Declining membership

It is interesting to note that after the Free State province with a decline of 58% in its ANC membership figures, President Zuma’s home province of KwaZulu-Natal was the second highest with 52%, and by far the highest in actual figures with a 158 199 decline.

In Gauteng, where there is probably the biggest fear for election setbacks in the upcoming municipal elections, membership declined by 35% or 87 759. In the Eastern Cape, where the party seems to be in serious danger of losing control of the Nelson Mandela Bay metropolitan council, membership has come down by 33% or the substantial figure of 124 050.

The increases in the Northern Cape (6% to 38 680), North West (5% to 78 922) and Western Cape (30% to 49 960) are of little comfort and in absolute overall figures are dwarfed by the total loss of 769 000 members. It is especially so in the Western Cape, the third most populous province in the country, where the increase comes from an especially narrow base of 38 499 in 2012.
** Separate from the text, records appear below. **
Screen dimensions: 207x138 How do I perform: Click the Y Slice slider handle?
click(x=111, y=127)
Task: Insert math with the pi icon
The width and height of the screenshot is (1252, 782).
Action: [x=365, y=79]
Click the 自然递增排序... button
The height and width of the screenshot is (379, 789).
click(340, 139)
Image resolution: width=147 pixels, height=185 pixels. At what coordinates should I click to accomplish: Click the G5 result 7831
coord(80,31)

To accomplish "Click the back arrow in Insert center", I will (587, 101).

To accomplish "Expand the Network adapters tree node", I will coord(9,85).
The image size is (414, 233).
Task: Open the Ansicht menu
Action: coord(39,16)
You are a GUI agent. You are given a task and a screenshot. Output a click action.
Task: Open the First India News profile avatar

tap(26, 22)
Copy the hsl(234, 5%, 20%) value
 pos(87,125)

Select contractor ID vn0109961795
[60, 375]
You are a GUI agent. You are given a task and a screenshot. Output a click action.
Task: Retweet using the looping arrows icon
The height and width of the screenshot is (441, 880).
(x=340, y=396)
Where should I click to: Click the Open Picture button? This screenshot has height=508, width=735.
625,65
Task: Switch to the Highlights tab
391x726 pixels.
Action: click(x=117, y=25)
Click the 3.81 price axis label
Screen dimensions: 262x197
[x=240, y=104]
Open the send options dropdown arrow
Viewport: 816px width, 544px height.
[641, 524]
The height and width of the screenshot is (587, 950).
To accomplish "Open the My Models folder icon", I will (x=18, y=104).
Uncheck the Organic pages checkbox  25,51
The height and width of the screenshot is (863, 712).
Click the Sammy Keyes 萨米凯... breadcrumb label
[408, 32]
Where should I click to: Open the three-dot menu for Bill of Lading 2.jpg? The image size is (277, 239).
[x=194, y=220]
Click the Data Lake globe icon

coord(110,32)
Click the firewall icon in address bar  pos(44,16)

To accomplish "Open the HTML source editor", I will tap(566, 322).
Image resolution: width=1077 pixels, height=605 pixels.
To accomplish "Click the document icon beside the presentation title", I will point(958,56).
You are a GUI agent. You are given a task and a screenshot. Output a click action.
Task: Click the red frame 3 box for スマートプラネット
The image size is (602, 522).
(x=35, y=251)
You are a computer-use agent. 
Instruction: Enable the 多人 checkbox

It is also important to note that the third largest decline of 48% came in Limpopo, the home province of Economic Freedom Fighters (EFF) leader Julius Malema. It might also then not be pure coincidence that the EFF has been especially active in the Free State that delivered the largest percentage decline.

Implications for Zuma

Mr Zuma could come under heavy pressure if the ANC fares badly in next year’s municipal elections, as is widely expected. Added to that could be a number of potentially embarrassing court cases – from the appeal to the Constitutional Court about the powers of the Public Protector, Chancellor House’s involvement with the Hitachi contract to a number relating to Nkandla and previously withdrawn corruption charges – some coinciding with election campaign time.

During a walkabout in the media centre at the NGC meeting, Zuma himself seemed to put an end to speculations that he would be running for a third term as president of the ANC in 2017.

This, however, again opens the old debate about ‘two centres of power’ between government and Luthuli House (the ANC’s headquarters), since his second and final term as president of the country in terms of our Constitution only ends with the next general election in 2019.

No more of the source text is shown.